- Given instruction -
Copy everything from the line containing "Σύγκριση comparison button" down to the end of the records, without the pictures.

■ ■ ■ ■

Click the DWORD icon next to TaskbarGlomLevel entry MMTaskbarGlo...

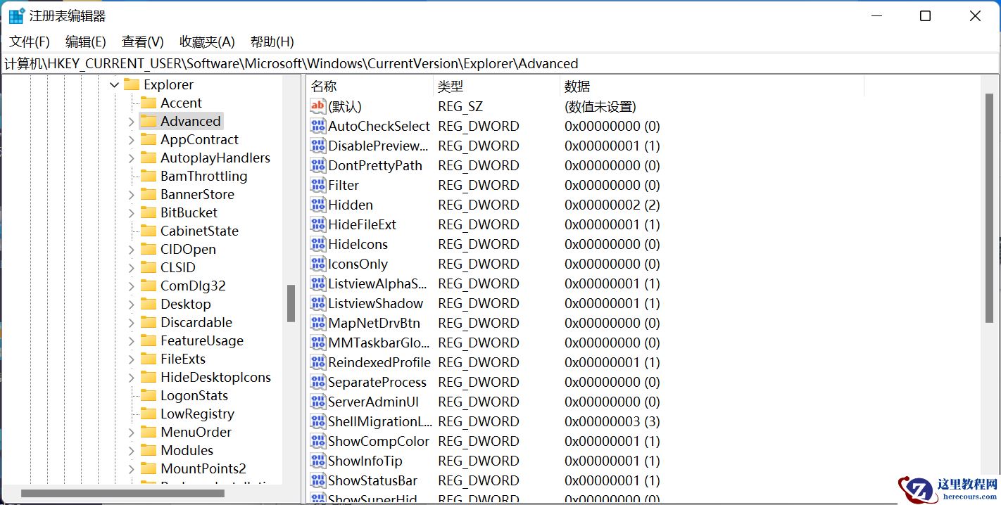(x=317, y=343)
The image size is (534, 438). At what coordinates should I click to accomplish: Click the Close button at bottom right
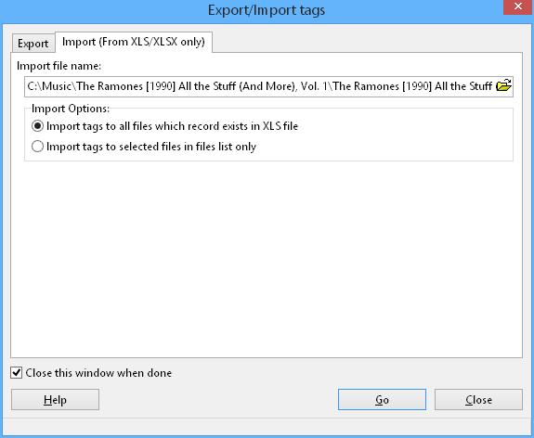[478, 400]
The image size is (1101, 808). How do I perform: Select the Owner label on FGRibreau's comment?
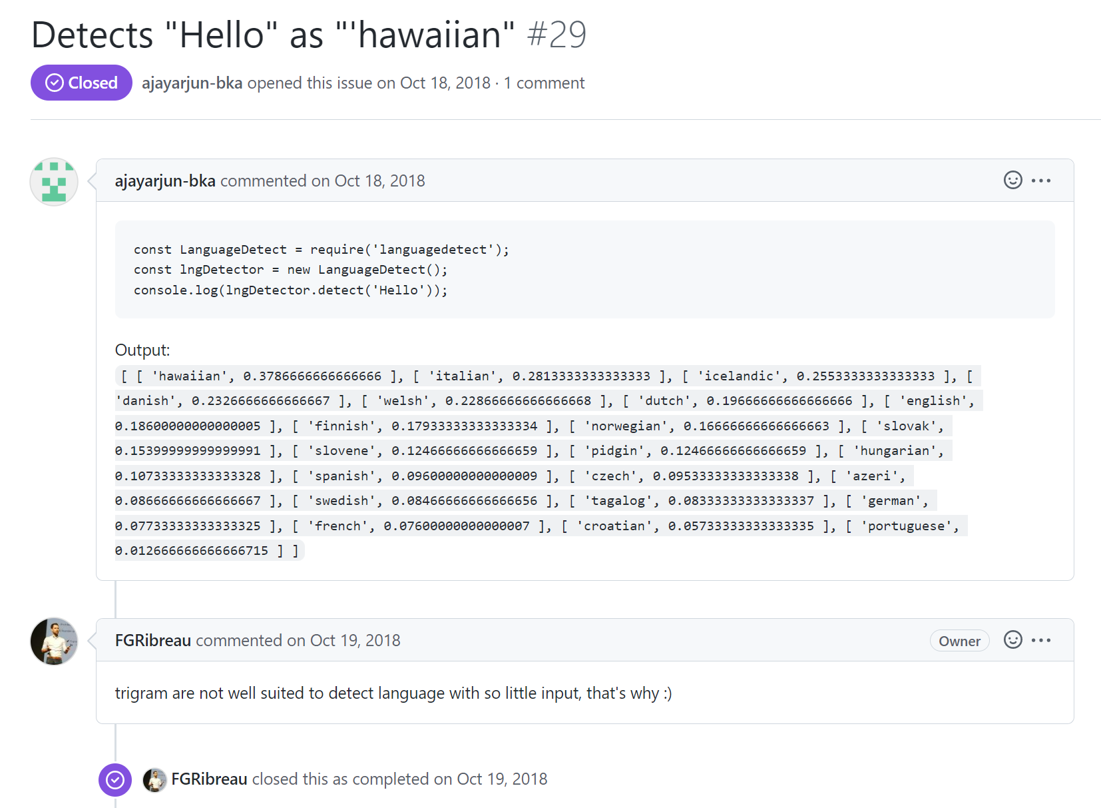(x=959, y=640)
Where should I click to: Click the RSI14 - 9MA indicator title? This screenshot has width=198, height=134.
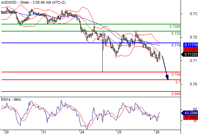click(11, 99)
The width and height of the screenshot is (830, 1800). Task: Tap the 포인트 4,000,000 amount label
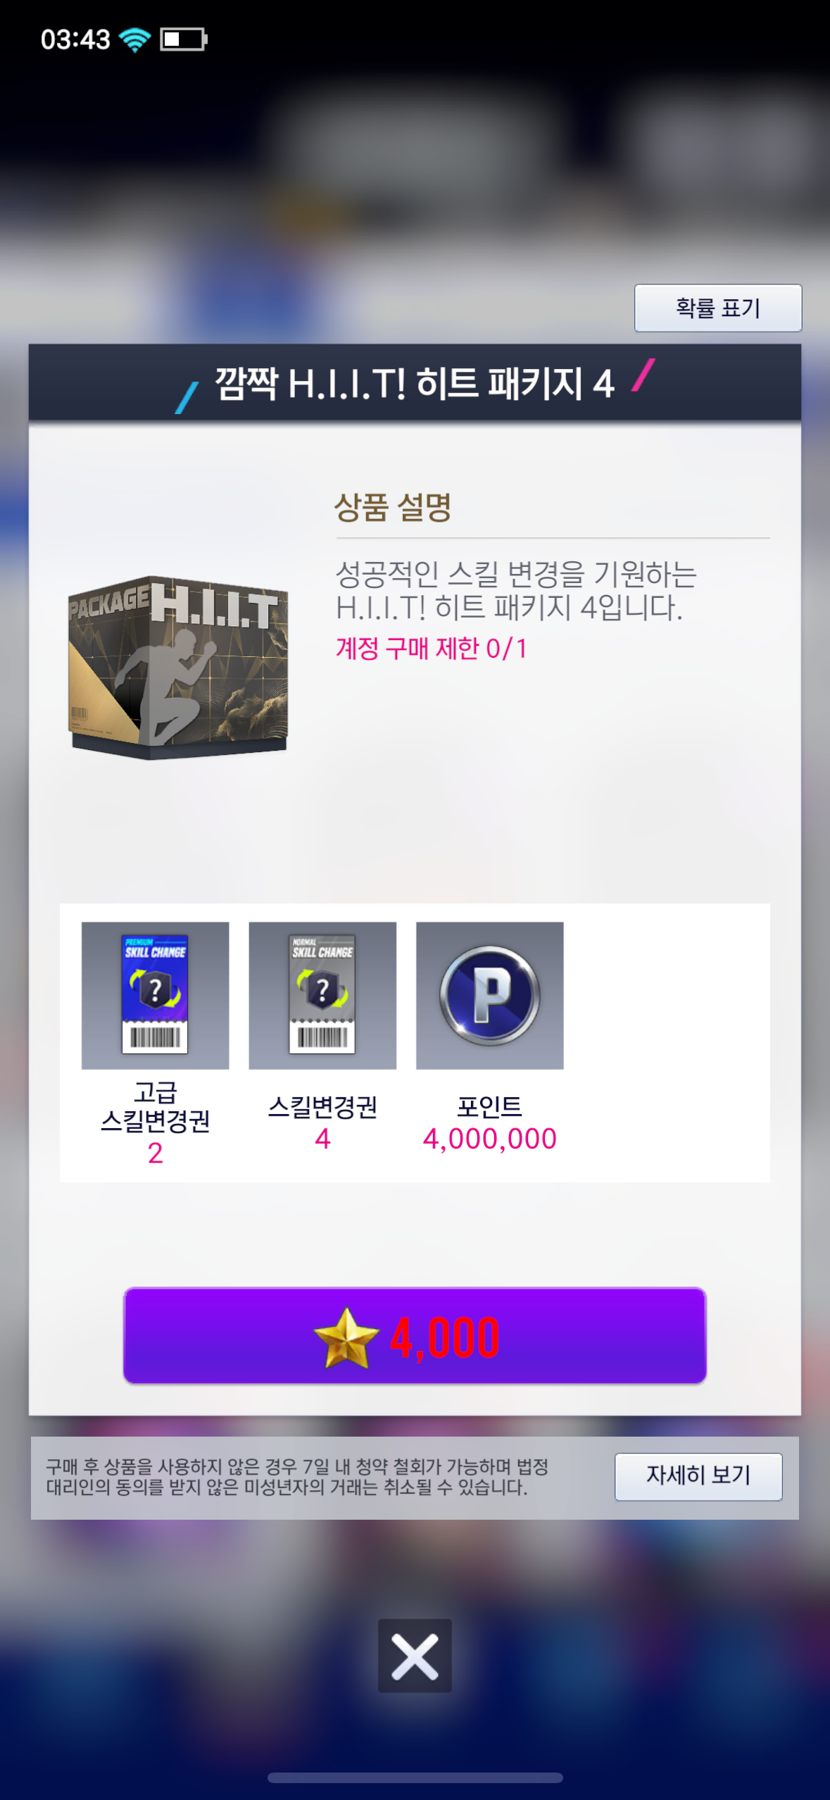490,1138
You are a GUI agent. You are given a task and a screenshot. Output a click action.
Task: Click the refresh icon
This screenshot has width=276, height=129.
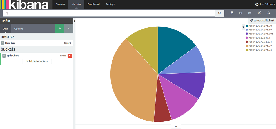[x=269, y=13]
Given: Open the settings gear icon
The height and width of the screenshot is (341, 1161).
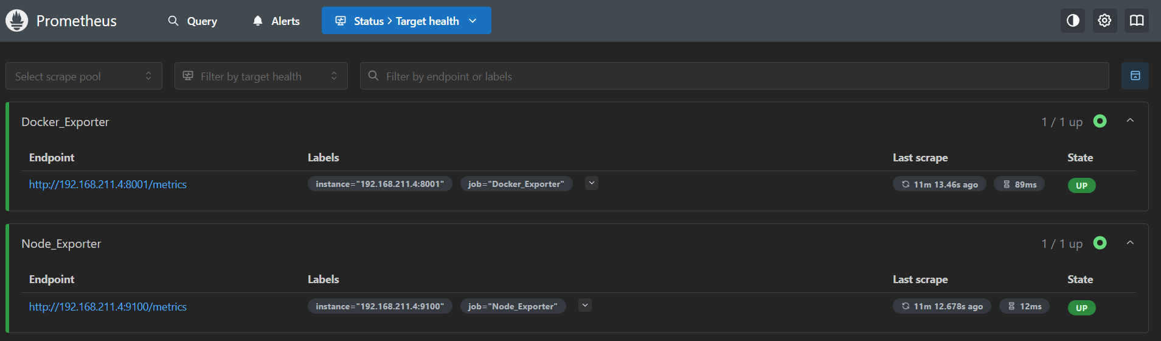Looking at the screenshot, I should [1104, 21].
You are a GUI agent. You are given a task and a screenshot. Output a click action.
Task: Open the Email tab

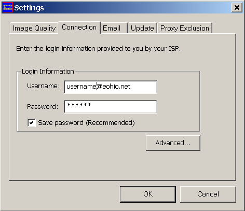click(x=114, y=28)
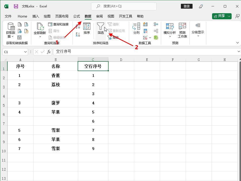This screenshot has height=181, width=241.
Task: Open the Name Box dropdown arrow
Action: click(25, 52)
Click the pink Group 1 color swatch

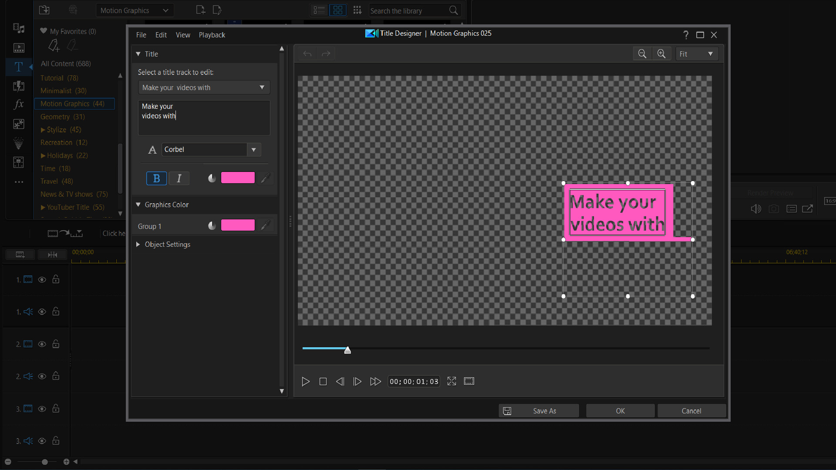238,225
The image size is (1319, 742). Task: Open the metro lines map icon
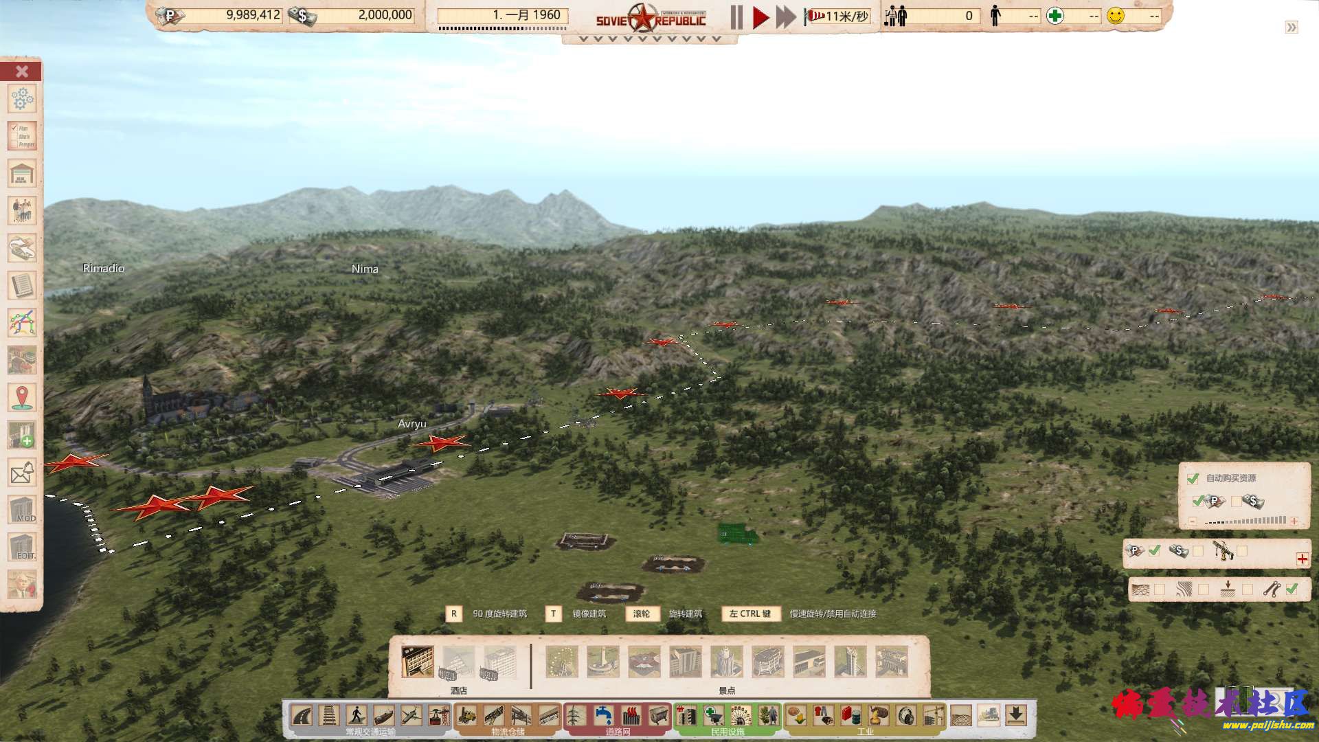tap(21, 322)
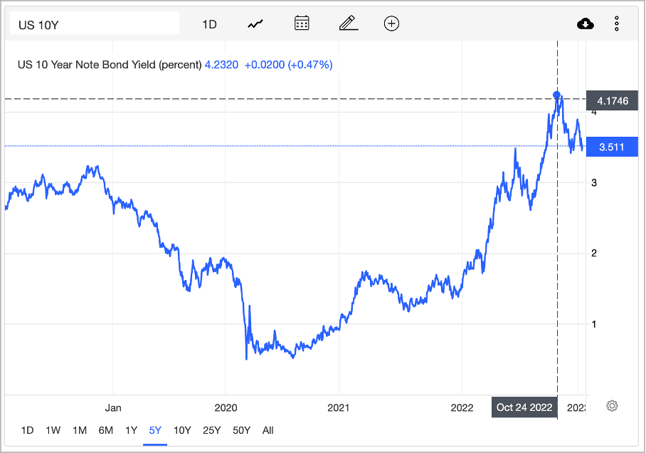This screenshot has width=646, height=453.
Task: Select the pencil drawing tool
Action: tap(349, 23)
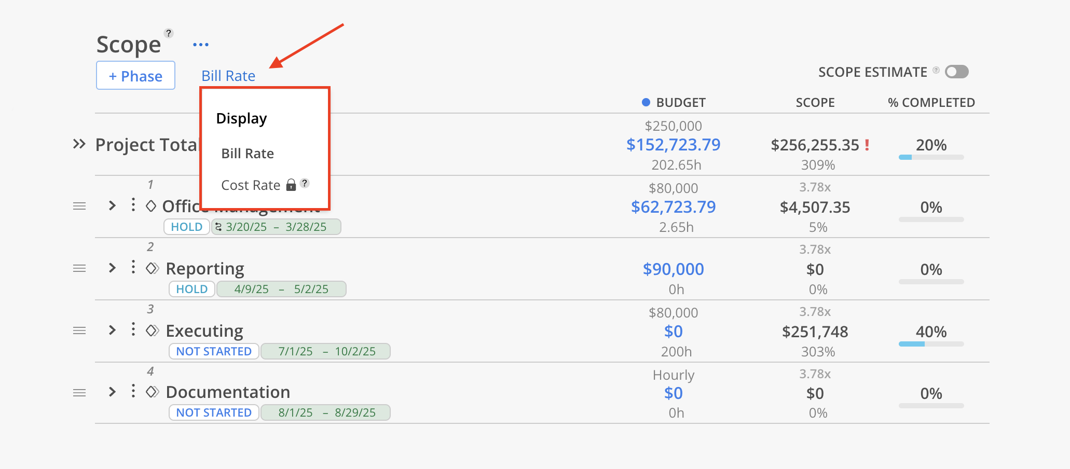This screenshot has width=1070, height=469.
Task: Click the Cost Rate help question mark
Action: pos(305,183)
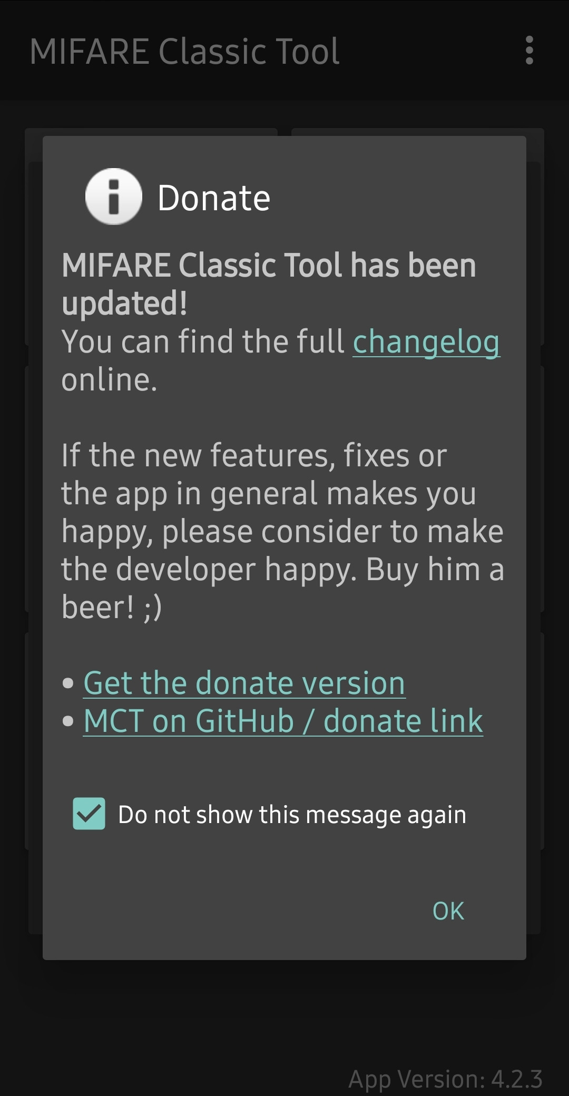Uncheck Do not show this message again
The height and width of the screenshot is (1096, 569).
pyautogui.click(x=89, y=814)
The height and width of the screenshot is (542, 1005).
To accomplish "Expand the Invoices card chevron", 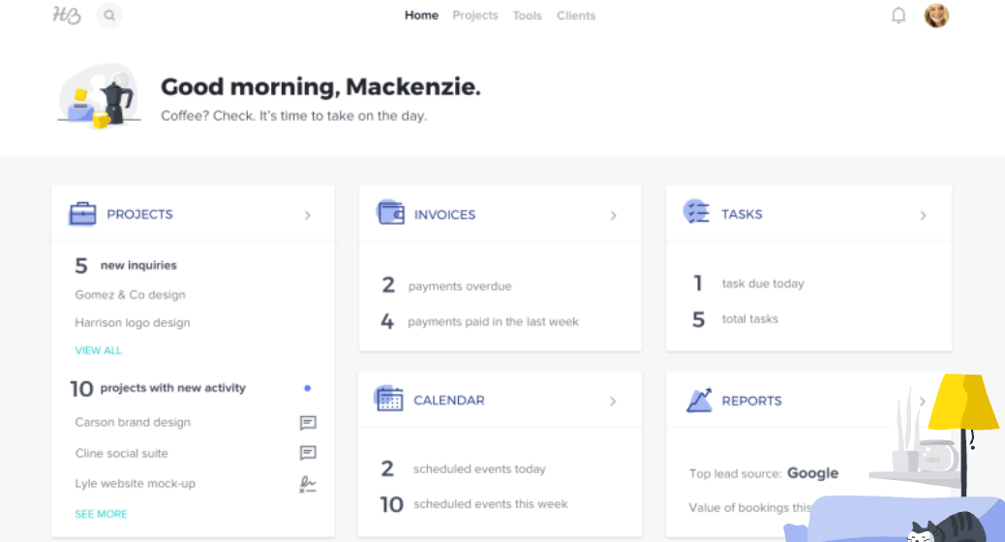I will coord(613,215).
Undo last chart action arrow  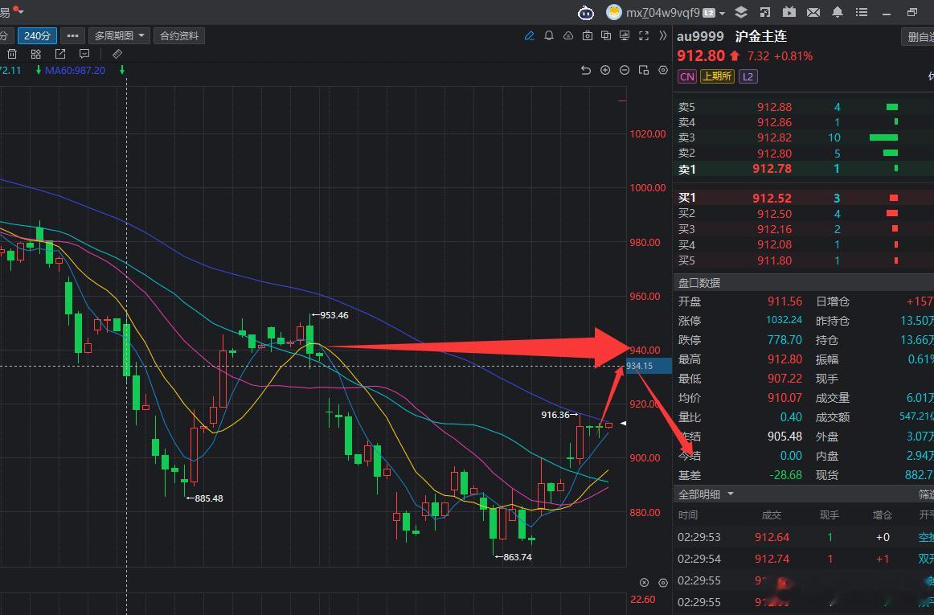pyautogui.click(x=585, y=70)
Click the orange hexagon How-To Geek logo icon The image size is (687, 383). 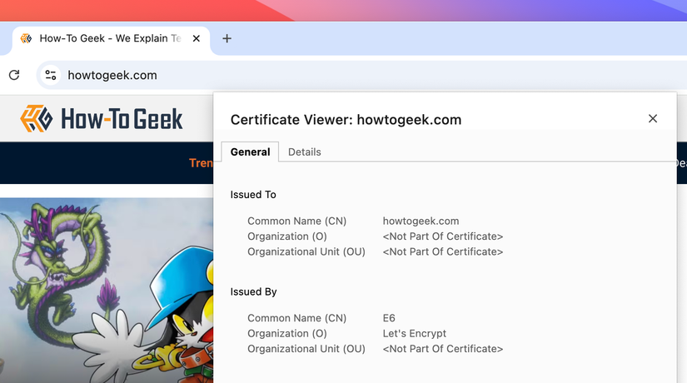(x=35, y=119)
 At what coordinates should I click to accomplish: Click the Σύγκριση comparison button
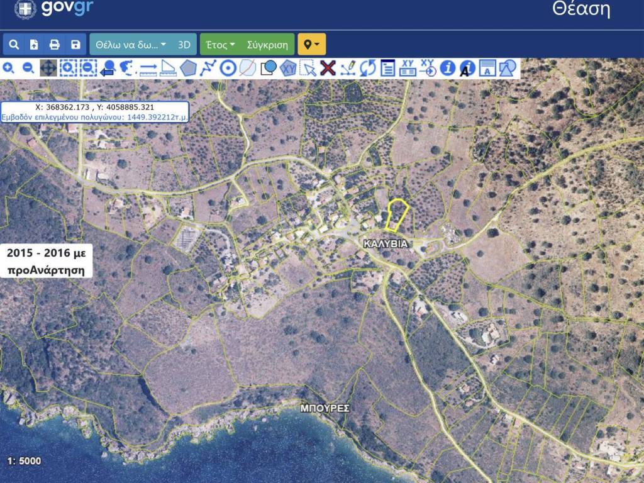pos(267,45)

■ ■ ■ ■

- Answer to this exercise -
 At what coordinates should I click to accomplish: Click the Σύγκριση comparison button
pos(267,45)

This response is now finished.